First, here is the Silver-Gold ratio, which simply must bottom if commodities and the inflation trade are going to get a boost.  It is no coincidence that commodities are on a tiny bounce along with the same situation in the Silver-Gold ratio.

sgr

 

Next is the TIP-TLT (inflation protected vs. unprotected Treasuries) ratio, still burrowing southward…

tip.tlt

 

Finally, here are Mike Ashton’s post-CPI thoughts…

  • Weak cpi: 0.1%, core +0.1%. Unrounded core was +0.096, so it rounded UP to 0.1%. Y/y core stayed at 1.9% but just barely: 1.85%.
  • That’s a real surprise since virtually all signs had been for higher core going forward. Breakdown will be interesting.
  • Core svcs y/y slipped to 2.6%; core goods fell further to -0.3%. Leading indicators on both still point higher though.
  • Accel major groups: Food/Bev, Housing (56.3%). Decel: Apparel, Transp, Recreation, Other (29%). Unch: Med Care, Educ/Comm (14.7%)
  • Primary Rents 3.28% from 3.15%. OER 2.72% from 2.64%. No danger of inflation declining while these are rising strongly.
  • Dramatic fall in airline fares: from 5.34% y/y to -0.25%.
  • Airline fares are only 0.74% of the basket but that took 0.04% from headline and 0.05% from core.
  • Big move in one item suggests median CPI won’t fall, though I haven’t yet done the math. In any event, number not as weak as I thought.
  • Medicinal drugs 3.12% from 3.00%. Med equip/supplies 0.2% from -1.08%. Much of this is unwind of sequester effect last yr.
  • Easy comparison next month means core will be back to 1.9% in August, chance of 2.0%. It needs to converge with median!
  • I think Median CPI might actually accelerate today from 2.3%, based on my rough calculations.

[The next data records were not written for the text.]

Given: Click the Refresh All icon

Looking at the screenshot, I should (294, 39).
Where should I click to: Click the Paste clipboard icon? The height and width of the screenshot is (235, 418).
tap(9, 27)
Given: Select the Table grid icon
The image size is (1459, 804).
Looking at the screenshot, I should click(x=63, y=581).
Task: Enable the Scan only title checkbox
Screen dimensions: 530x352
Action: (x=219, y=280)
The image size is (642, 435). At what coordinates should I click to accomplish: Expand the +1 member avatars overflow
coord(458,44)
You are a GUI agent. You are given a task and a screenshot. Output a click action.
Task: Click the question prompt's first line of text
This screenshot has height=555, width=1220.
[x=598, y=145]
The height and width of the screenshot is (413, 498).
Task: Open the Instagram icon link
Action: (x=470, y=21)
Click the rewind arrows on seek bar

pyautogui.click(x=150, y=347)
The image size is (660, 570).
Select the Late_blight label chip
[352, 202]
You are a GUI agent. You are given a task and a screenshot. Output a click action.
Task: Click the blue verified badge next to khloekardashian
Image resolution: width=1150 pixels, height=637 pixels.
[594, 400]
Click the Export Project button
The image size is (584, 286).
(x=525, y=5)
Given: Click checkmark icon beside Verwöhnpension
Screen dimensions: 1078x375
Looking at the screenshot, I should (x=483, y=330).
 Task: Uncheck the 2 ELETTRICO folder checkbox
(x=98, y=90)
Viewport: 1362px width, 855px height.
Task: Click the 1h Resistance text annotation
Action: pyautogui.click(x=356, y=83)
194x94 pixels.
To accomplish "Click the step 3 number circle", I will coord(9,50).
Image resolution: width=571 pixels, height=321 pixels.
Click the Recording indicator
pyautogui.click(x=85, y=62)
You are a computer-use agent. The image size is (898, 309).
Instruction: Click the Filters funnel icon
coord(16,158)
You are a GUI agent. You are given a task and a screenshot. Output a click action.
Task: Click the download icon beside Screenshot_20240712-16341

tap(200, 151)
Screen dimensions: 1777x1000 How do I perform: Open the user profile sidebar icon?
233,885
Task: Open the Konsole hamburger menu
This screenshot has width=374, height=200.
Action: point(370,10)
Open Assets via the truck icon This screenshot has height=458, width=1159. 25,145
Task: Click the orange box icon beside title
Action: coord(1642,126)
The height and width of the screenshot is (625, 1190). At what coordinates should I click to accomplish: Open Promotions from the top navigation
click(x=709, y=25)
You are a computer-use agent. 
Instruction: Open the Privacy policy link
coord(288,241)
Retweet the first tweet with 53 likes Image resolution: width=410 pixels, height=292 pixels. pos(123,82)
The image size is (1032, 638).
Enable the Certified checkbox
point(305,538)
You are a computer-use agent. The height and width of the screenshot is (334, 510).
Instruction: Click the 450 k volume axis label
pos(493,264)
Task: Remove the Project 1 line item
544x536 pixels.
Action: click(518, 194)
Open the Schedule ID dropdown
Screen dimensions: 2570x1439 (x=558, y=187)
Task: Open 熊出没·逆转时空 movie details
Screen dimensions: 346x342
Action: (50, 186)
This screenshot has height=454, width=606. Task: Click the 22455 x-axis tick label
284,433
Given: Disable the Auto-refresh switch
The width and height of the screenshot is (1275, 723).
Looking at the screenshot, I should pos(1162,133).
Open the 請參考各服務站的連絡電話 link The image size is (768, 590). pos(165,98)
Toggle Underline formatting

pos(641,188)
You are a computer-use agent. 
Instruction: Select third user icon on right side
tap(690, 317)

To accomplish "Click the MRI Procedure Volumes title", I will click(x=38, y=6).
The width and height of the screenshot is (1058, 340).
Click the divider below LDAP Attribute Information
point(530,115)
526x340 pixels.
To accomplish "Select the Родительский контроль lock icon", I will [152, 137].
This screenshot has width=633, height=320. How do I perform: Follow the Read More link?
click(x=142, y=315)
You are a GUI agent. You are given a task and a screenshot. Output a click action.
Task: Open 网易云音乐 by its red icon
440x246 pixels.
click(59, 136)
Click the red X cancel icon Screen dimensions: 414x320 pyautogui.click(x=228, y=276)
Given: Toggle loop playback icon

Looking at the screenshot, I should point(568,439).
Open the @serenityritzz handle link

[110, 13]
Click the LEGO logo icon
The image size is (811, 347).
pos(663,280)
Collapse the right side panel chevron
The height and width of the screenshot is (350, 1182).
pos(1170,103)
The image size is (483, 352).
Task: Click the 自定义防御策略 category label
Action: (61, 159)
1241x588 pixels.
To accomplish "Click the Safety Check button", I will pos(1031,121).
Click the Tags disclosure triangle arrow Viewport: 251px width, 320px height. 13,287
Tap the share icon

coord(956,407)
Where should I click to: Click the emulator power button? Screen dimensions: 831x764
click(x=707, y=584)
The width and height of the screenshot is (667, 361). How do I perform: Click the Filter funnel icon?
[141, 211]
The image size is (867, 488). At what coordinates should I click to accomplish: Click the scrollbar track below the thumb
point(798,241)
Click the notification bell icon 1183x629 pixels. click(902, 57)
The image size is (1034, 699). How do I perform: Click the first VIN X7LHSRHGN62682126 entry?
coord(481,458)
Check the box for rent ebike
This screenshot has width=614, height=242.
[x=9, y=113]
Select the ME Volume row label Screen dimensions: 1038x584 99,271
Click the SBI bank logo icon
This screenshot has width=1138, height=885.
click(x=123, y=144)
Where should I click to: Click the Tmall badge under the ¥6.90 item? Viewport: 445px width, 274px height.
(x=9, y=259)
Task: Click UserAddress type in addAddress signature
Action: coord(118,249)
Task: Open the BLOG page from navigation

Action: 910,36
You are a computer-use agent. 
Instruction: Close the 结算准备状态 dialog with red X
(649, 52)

The initial headline was a bit of a shock, as it looked very weak. But as I looked deeper into the numbers, it didn’t seem nearly as weak as I had first thought. To be sure, this is not astrong report, but the seeming weakness came largely from one component. The most-important components (and the ones with the most inertia) are the housing pieces, and those are moving strongly ahead.

When I did my calculations of the median CPI (I don’t do it the same way as the Cleveland Fed does it), I came up with a decent rise over last month’s figure. That is to say that mostcategories continue to see accelerating inflation. We will see if the Cleveland Fed agrees, but an uptick in the median CPI (which was 2.3%, unchanged, last month) would go a long way towards removing any sense that this was actually a weak figure.